As expected, the error goes down as we increase the number of points queried

fig, ax = plt.subplots(figsize=(10,5))
import os
from matplotlib.animation import FuncAnimation
plt.rcParams['animation.ffmpeg_path'] = os.path.expanduser('/Users/nipun/ffmpeg')
def update(iteration):
    ax.cla()
    ax.scatter(X, Y, s=0.2)
    ax.set_title("Iteration: {} \n MAE = {:0.2f}".format(iteration, test_mae_error[iteration]))
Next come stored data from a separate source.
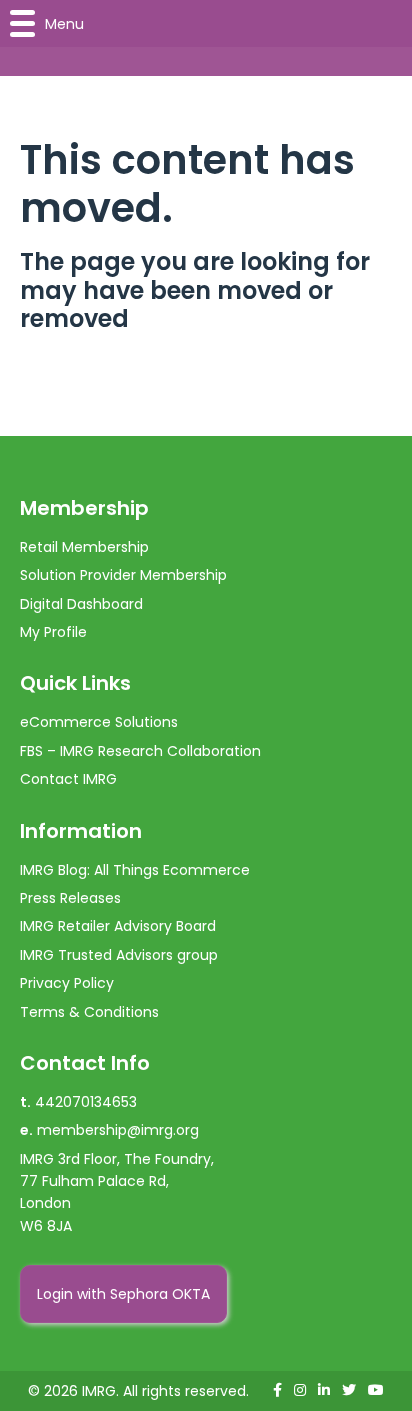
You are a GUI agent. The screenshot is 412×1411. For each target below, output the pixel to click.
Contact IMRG (68, 779)
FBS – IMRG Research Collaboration (140, 751)
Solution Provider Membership (123, 575)
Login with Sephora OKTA (123, 1294)
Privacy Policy (67, 983)
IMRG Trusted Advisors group (119, 955)
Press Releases (70, 898)
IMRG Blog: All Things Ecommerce (135, 870)
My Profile (53, 632)
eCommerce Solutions (99, 722)
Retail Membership (84, 547)
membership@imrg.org (118, 1130)
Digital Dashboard (81, 604)
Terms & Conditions (89, 1012)
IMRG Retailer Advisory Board (118, 926)
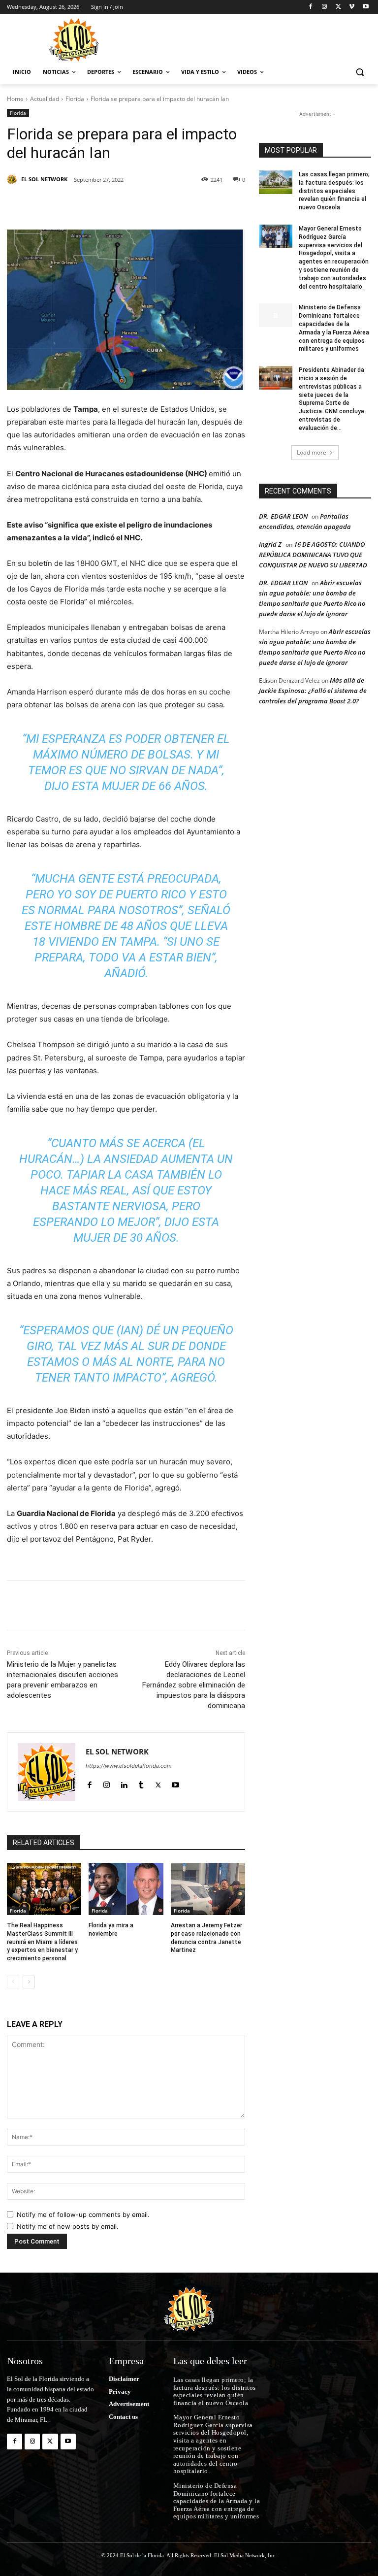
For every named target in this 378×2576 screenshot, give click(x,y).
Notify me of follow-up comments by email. (83, 2214)
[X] (338, 7)
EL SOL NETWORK (44, 179)
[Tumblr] (165, 205)
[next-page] (29, 1982)
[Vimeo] (351, 7)
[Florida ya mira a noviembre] (126, 1889)
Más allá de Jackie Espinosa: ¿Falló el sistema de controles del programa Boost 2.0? (313, 690)
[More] (211, 205)
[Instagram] (324, 7)
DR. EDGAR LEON (283, 516)
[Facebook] (310, 7)
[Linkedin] (143, 205)
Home (15, 99)
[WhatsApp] (188, 205)
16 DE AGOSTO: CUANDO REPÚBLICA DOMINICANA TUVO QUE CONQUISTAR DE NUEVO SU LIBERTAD (313, 554)
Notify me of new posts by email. (68, 2226)
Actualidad (44, 99)
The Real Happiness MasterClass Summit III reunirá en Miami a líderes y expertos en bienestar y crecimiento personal (42, 1942)
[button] (359, 72)
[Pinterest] (120, 205)
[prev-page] (13, 1982)
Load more (311, 452)
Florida (74, 99)
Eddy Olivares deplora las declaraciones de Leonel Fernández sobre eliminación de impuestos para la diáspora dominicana (193, 1685)
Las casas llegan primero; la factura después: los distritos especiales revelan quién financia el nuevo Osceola (334, 191)
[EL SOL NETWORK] (13, 179)
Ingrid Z (270, 544)
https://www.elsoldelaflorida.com (129, 1765)
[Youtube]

    for cur_committee in range(committee_size):
        ax.plot(X, models_com[iteration][cur_committee].coef_[0]*X + models_com[iteration][cur_committee].intercept_,
             label='Model {0}\nY = {1:0.2f} X + {2:0.2f}'.format(cur_committee,
                                                                 models_com[iteration][cur_committee].coef_[0],
                                                                models_com[iteration][cur_committee].intercept_))
        
        ax.scatter(points_added_x[iteration], points_added_y[iteration],s=100, color='red')
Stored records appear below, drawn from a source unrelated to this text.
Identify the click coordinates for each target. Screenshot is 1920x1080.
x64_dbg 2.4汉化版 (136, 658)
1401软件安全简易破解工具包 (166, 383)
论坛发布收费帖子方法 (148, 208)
    ax.legend(bbox_to_anchor=(1,1))
    ax.set_xlabel('x')
    ax.set_ylabel('y')
    fig.tight_layout()

plt.close()
anim = FuncAnimation(fig, update, frames=np.arange(0, num_iterations-1, 1), interval=1000)
rc('animation', html='jshtml')
anim

From the animation, we can see that how adding a new point to the train set (shown in red) reduces the variation in prediction amongst the different committee members.